Another paragraph worthy quote from Biba, “Our concept came from the position of Spitalfields within the mythos of London. It’s a transitional zone, culturally and physically, beyond the city walls. Hawksmoor stacked two triumphal arches on top of each other to form the church’s west front. The city gate is an architectural type that reconciles the centre with the edge. Hawksmoor’s façade explicitly expresses this marginal condition. It’s a juxtaposition which has brought and continues to bring an extraordinary cultural dynamic to the neighbourhood. We wanted the crypt to be part of Spitalfields. The wide ramp entrance brings the York stone pavement down into the space to make a public place. Our idea for the oak panelling was to make something which defines the place in between the edge and centre. The oak sits within the structure of the church building, making a place of habitation. We wanted the new fabric to be clearly contemporary and reversible so that you understand the primacy of Hawksmoor’s space.” Metalwork is bronze. Fabric is from Bute.
Criss crossed crypticChristian chrysalis. A northern light, a southern kirk, an eastern revivification, a western Gesamtkunstwerk. Take the chapel door. Leading glass artist Nikki Cass was commissioned to create an artwork of fired coloured collaged glass to be inserted into the door of this thin place. “Your grace abounds in deepest waters,” goes the Hillsong hit Oceans. Biblical verses delivered divine inspiration as blues and greens and reds and yellows flowed. “The river of the water of life as crystal flowing from the throne of God” (Revelations). “Whosoever believes in the stream of living water will flow from within him” (John). “No one can enter the Kingdom of God unless he is born of water and spirit” (John again). Nikki’s artwork has even spawned an accompanying book.

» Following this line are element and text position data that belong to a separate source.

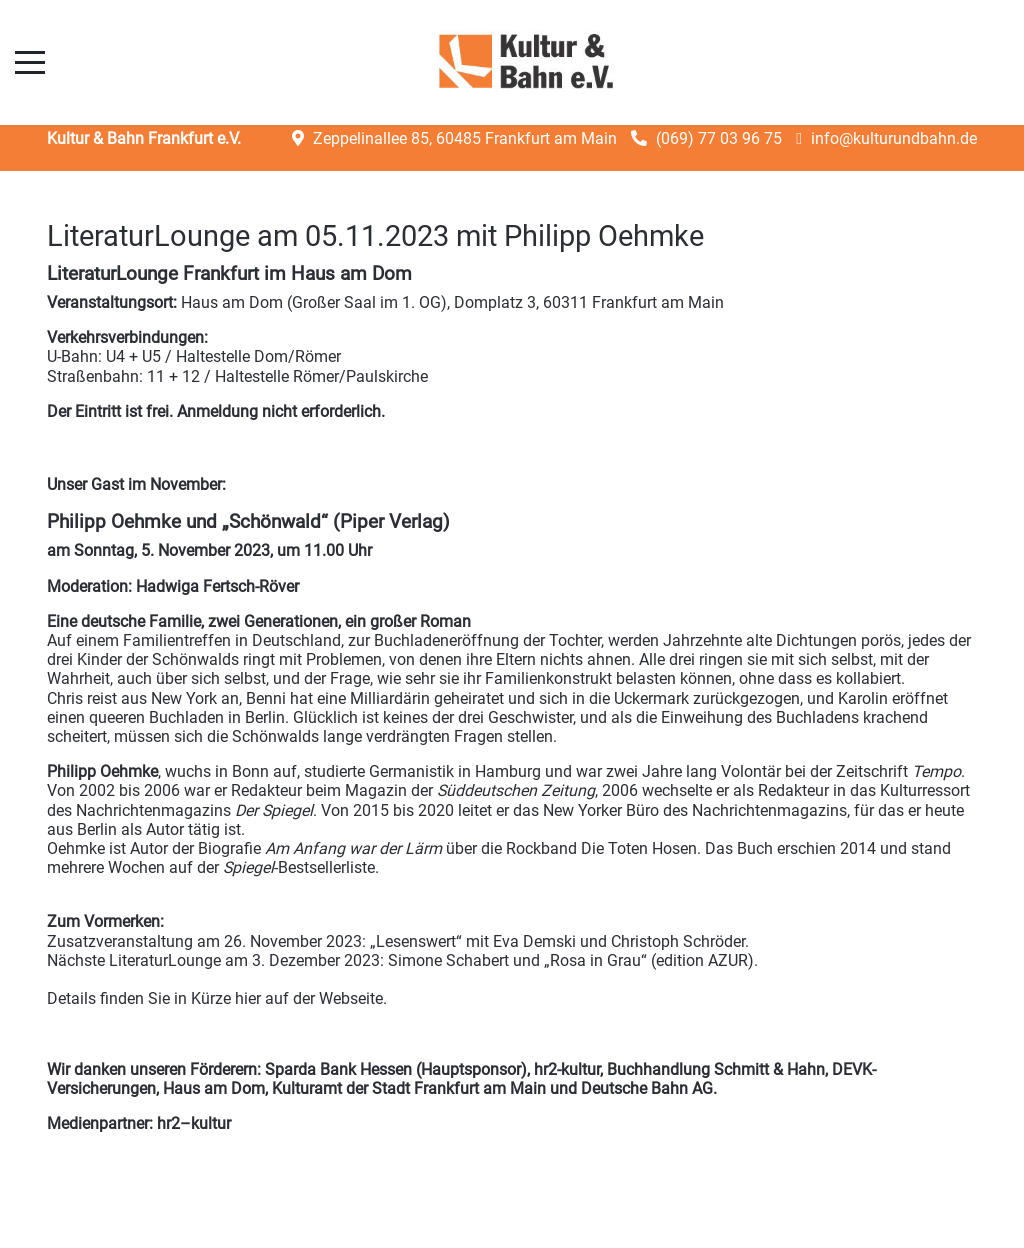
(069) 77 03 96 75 (719, 138)
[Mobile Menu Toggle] (30, 62)
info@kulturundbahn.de (894, 138)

Then there’s the kitchen – a stainless steel work of art worthy of a double Michelin starred restaurant (Comme Chez Soi, anyone?).
“We cannot leave Christ Church without mentioning the curious detail of the windows (which is echoed in the street-facing wall of Truman’s Brewery, Brick Lane) – the pull that is set up by the sequence of small circular portholes above tall narrow lower windows. This is the symbol at the heart of Munch’s iconography – and relates to a whole chain of meanings and resonances – the grail-cup above the lance – the cauldron and the sword – female and male – the setting sun and the molten light over the waters – the pill about to be dropped into the test-tube – stylisation of the phallus and generative spurt – volatile/active – demanding the leap of energies – repeated symbols of the unconsummated – invitation.” Lud Heat by Iain Sinclair.